A quantity of an ideal gas undergoes an isother-mal expansion at \(20^{\circ} \mathrm{C}\) and does \(3.0 \times 10^{3} \mathrm{~J}\) of work on its surroundings in the process. (a) Will the entropy of the gas (1) increase, (2) remain the same, or (3) decrease? Explain. (b) What is the change in the entropy of the gas?

Short Answer

Expert verified
(a) The entropy will increase. (b) The change in entropy is approximately 10.24 J/K.

Step by step solution

01

Analyze the Process

This is an isothermal expansion, which means the temperature of the gas remains constant.
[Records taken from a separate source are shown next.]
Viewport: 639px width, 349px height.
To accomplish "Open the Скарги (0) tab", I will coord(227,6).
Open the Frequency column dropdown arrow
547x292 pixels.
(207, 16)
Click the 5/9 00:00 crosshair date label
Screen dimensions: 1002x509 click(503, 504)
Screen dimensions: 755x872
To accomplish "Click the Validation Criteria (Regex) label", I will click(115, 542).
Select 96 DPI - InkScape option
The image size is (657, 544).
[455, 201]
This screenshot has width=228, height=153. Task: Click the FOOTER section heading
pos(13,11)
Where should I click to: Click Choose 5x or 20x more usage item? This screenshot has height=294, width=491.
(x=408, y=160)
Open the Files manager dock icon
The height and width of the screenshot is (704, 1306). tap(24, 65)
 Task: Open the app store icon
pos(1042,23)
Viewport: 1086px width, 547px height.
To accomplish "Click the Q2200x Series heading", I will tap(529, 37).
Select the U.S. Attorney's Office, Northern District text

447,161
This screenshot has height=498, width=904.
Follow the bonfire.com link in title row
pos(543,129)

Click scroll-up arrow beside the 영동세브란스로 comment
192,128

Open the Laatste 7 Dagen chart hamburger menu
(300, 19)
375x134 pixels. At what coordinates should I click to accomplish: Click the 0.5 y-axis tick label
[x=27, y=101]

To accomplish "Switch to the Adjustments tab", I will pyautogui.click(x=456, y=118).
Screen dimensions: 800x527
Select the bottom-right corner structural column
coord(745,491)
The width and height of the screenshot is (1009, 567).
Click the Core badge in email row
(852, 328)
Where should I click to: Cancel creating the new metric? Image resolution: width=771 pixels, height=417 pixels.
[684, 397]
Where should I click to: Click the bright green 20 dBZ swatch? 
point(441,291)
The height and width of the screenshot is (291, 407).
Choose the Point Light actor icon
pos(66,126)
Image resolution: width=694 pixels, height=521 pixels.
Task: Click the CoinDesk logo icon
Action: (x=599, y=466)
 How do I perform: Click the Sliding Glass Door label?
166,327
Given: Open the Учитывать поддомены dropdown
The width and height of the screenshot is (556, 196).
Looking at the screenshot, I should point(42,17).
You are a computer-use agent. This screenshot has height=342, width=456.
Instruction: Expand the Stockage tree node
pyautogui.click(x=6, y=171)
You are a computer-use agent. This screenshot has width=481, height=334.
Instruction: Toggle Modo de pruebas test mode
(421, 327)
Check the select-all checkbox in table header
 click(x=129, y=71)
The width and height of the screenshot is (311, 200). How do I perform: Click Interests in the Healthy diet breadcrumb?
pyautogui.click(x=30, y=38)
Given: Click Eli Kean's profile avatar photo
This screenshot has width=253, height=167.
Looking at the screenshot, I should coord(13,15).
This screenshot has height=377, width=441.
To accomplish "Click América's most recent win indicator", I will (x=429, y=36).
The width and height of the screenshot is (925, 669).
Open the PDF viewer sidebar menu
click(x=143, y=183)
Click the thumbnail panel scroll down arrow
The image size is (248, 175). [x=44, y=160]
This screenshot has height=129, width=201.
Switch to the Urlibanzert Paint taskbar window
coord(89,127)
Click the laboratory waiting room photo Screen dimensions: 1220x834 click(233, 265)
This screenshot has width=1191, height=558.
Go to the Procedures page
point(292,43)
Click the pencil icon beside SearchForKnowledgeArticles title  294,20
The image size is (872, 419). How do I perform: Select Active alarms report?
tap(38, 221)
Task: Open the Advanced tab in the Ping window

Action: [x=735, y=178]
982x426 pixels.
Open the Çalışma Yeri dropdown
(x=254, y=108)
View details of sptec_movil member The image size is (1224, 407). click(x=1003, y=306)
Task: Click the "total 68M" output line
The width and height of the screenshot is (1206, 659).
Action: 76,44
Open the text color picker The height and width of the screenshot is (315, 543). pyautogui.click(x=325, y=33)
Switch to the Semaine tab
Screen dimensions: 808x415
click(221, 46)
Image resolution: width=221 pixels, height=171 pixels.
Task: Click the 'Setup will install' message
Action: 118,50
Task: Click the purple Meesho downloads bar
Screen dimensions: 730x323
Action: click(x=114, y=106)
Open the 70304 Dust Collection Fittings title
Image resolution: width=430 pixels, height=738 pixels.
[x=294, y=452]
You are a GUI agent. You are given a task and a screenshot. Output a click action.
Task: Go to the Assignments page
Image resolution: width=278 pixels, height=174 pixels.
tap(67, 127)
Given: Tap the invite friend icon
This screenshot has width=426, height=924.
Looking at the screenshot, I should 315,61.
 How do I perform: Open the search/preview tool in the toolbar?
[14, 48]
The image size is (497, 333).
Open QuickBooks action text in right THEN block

During an isothermal expansion of an ideal gas, the volume increases, and hence the entropy of the gas increases as well.
02

Identify the Formula for Entropy Change

For an isothermal process in a gas, the change in entropy \( \Delta S \) can be calculated using the formula:\[ \Delta S = \frac{Q}{T} \]where \( Q \) is the heat transferred to the gas and \( T \) is the temperature in Kelvin.
03

Calculate Work Done

Given that the work done \( W \) by the gas on the surroundings is \( 3.0 \times 10^{3} \) J, for an isothermal process of an ideal gas, \( Q = W \) because the internal energy does not change. Therefore, \( Q = 3.0 \times 10^{3} \) J.
04

Convert Temperature to Kelvin

The given temperature is \( 20^{\circ} \mathrm{C} \). To convert this to Kelvin, use the conversion formula:\[ T = 20 + 273 = 293 \text{ K} \]
05

Calculate Change in Entropy

Substitute \( Q = 3.0 \times 10^{3} \) J and \( T = 293 \) K into the entropy change formula:\[ \Delta S = \frac{3.0 \times 10^{3}}{293} \approx 10.24 \text{ J/K} \]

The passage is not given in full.